Par un trou dans la cloison, au fond, on apercevait le dos noir du poêle, un coin de la cuisine et un escalier sans appui qui grimpait vers les hauteurs obscures du comble où étaient les chambres.

Tout cela, et trois peaux accrochées au mur, raides et belles dans leur nouveauté lustrée, n’était éclairé que par une étroite fenêtre dont une rangée de géraniums panachés de rouche mangeait avidement la moitié de la lumière. Il régnait sur le tout une odeur forte et tonique, saisissante à l’abord, puis plaisante, celle du cuir tanné à quoi se mêlait le relent animal qui imprégnait les brides et les colliers.

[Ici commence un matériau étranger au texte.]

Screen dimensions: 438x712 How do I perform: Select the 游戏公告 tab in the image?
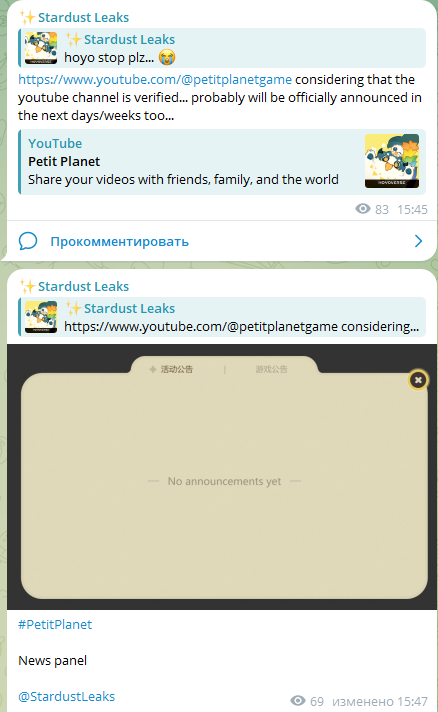[x=271, y=369]
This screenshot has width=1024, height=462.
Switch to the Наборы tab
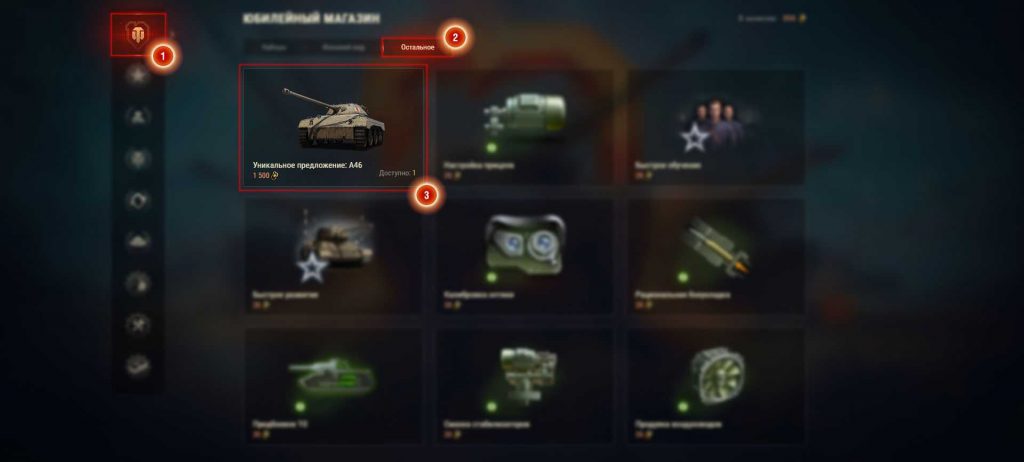point(274,47)
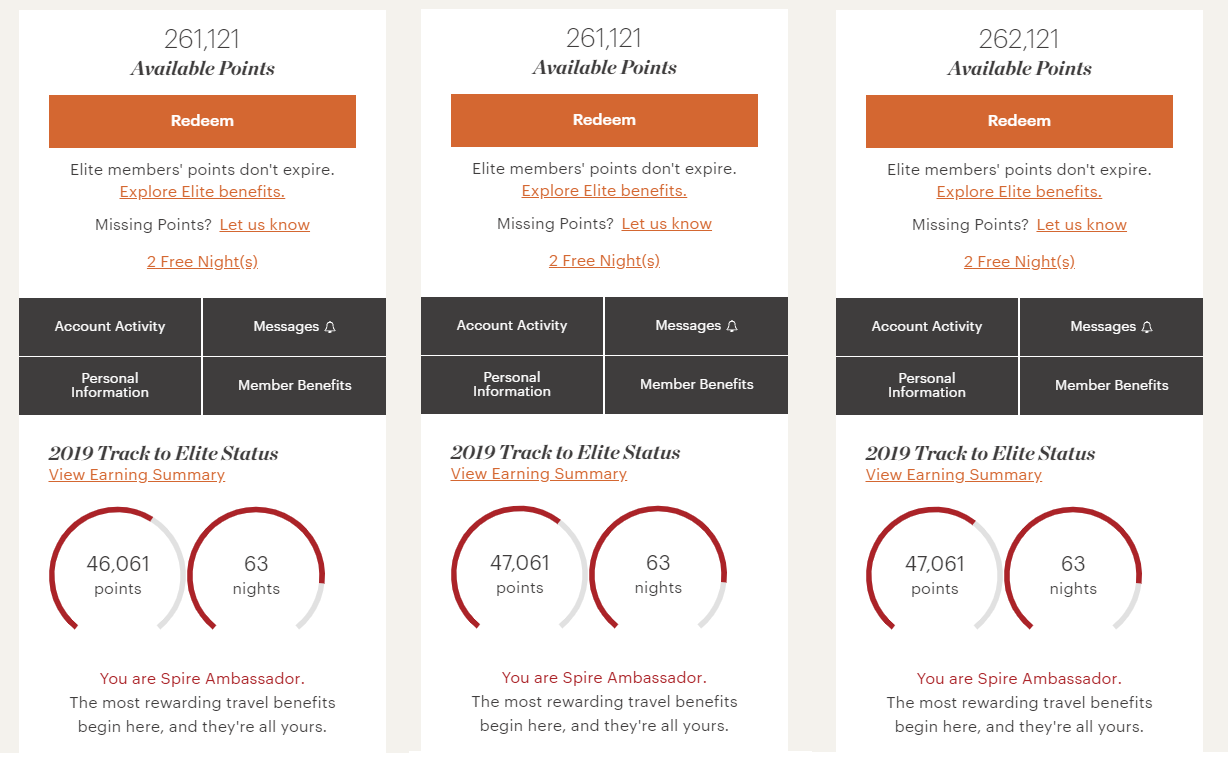Open Account Activity in the left panel
The height and width of the screenshot is (757, 1229).
pos(110,327)
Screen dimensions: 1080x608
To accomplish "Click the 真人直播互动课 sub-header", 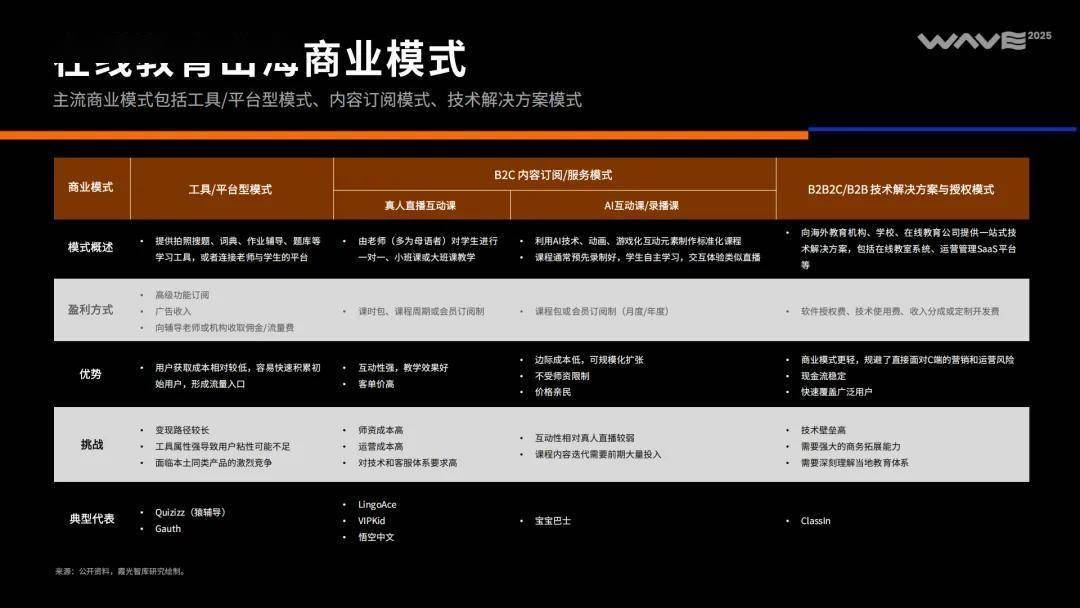I will [420, 205].
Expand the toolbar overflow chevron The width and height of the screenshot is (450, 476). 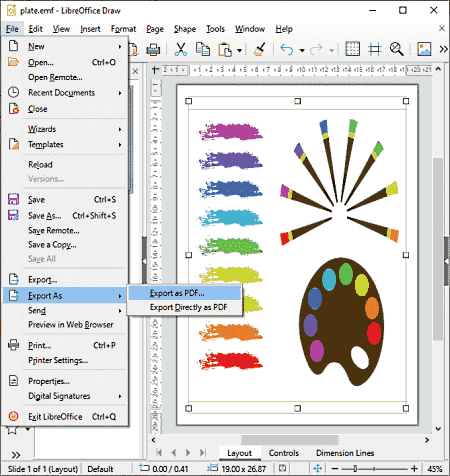click(x=443, y=50)
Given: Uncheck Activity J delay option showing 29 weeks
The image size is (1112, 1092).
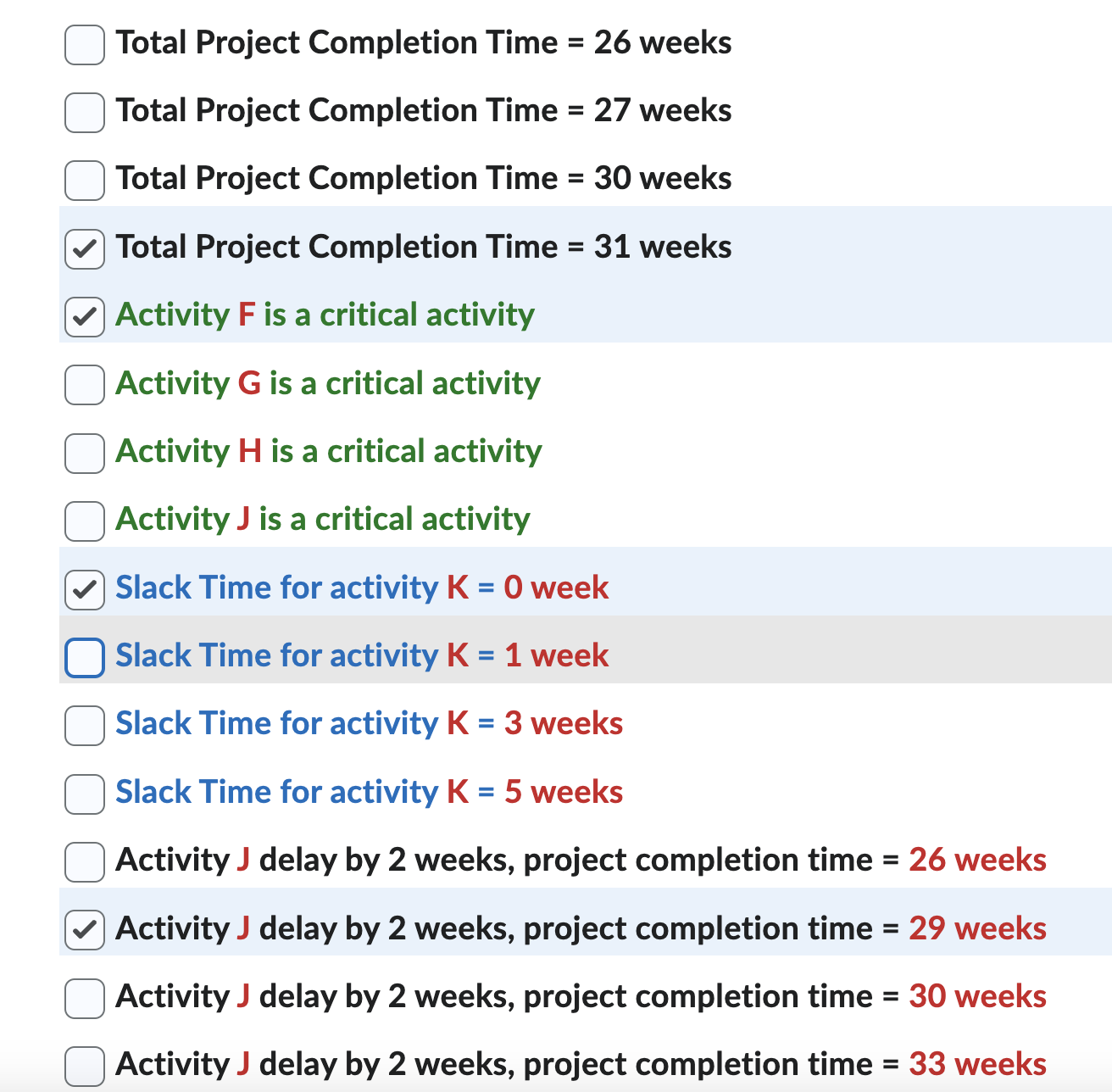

Quand Michel entra, le sellier poussait l’alène en sifflotant une contredanse. Il leva un instant les yeux sous la haie broussailleuse des sourcils ; puis de la main droite il tira à bout de bras le ligneul pour serrer son point, se pencha pour le couper d’un coup de dent, posa l’alène sur un collier à portée de la main et dit simplement :

— As-tu apporté ton violon ?

— Non, monsieur Grégoire. C’est seulement des choses que je ne comprends pas et que je voulais vous demander.

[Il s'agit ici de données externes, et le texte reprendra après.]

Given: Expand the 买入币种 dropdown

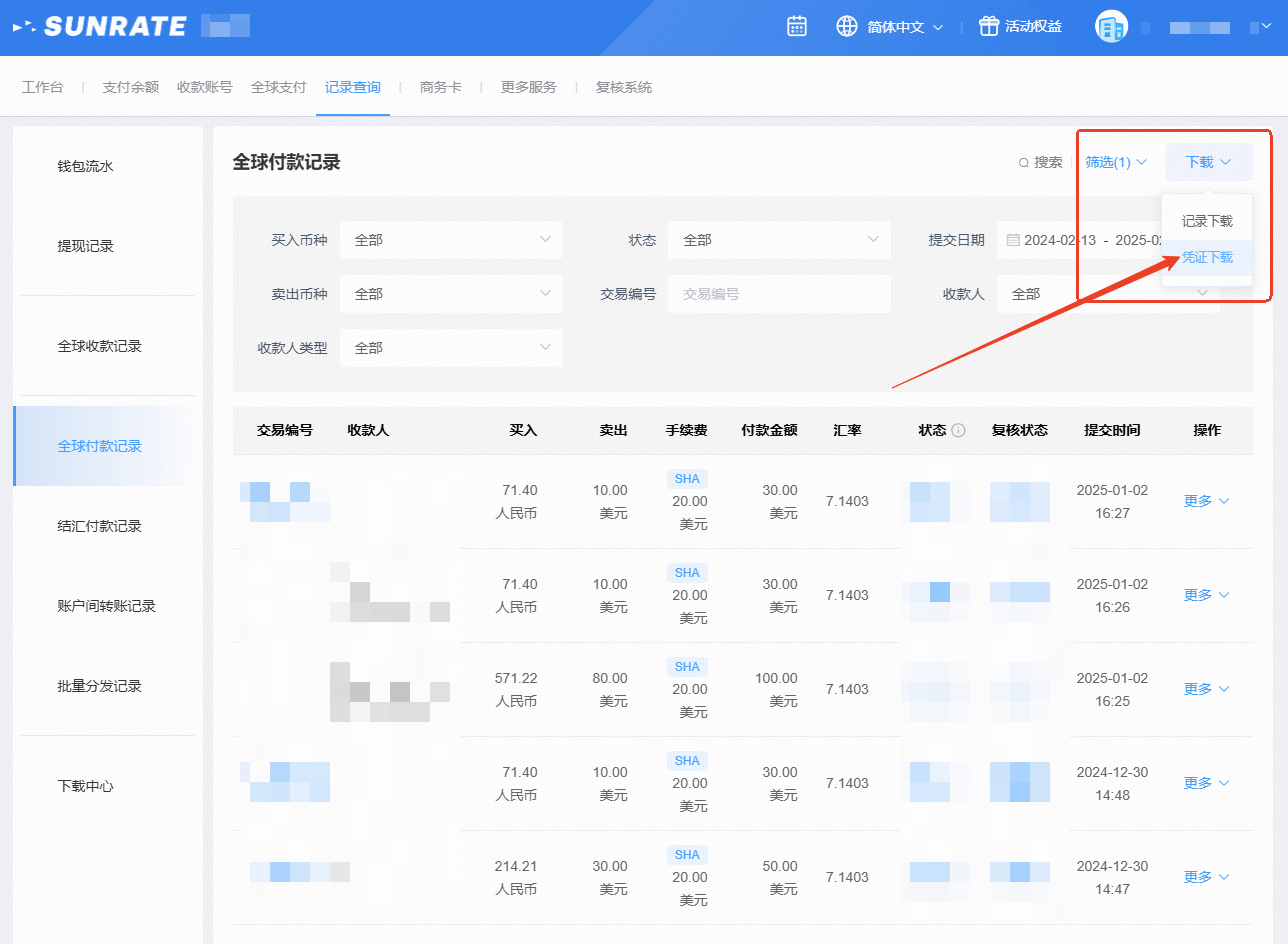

— Ah ! c’est des choses que tu veux me demander ?

Il hocha la tête d’un air approbateur, sans sourire. Il y avait longtemps qu’il rêvait d’avoir un élève ; car de violonneux dans la ville il n’y avait que lui et qui se faisait vieux. Il avait peur surtout que la tradition mourût et que se perdissent les airs du bon vieux temps, ceux qu’il faut connaître pour faire danser les jeunes les soirs d’épluchette ou de noces.

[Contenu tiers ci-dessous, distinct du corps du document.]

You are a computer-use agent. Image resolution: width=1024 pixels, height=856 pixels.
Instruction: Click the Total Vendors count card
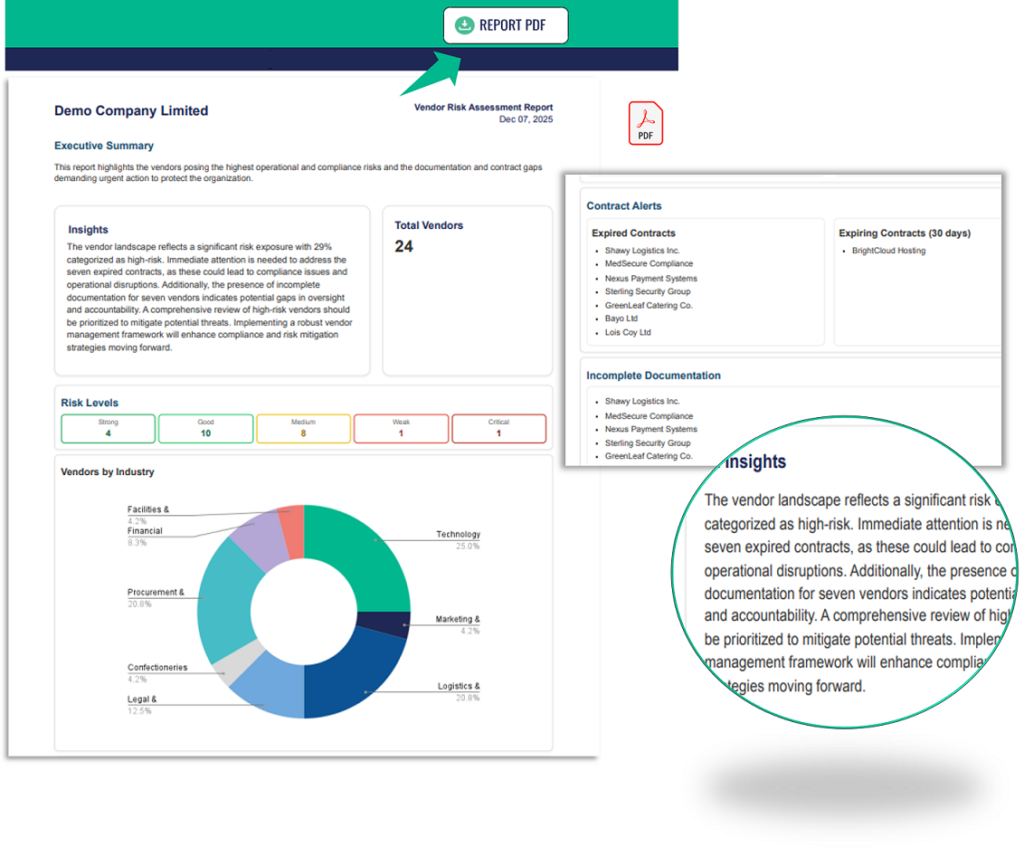(x=467, y=290)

— Comme ça, tu veux apprendre à violonner.

— Je veux apprendre à jouer du violon, monsieur Grégoire.

— Ça peut peut-être se faire, mon gars, ça peut peut-être se faire. Si t’es venu au monde avec le don, c’est facile. Si t’as pas le don, il y a pas moyen.

Il avait dit « le don » avec, un mouvement de sourcils. Il savait, lui qui le possédait, que ce n’était point là question d’étude, de pratique, mais bien d’inspiration, de prédestination. Celui qui avait la chance d’être septième des garçons d’une famille recevait le don de guérir. Il y en avait qui naissaient avec le don de faire passer les verrues ou d’arrêter le sang. Mais le don de la musique était plus rare encore et plus mystérieux. Il ne se souvenait pas, lui, après soixante ans passés, de n’avoir point joué ; et cela il ne pouvait le tenir du sang, puisque son père jamais n’avait rien entendu aux rythmes et aux sons. Il aurait juré que tout enfant il n’avait eu qu’à prendre un violon et que ses doigts s’étaient mis à sauter, son bras à tirer l’archet. Cela assurément lui venait de Dieu.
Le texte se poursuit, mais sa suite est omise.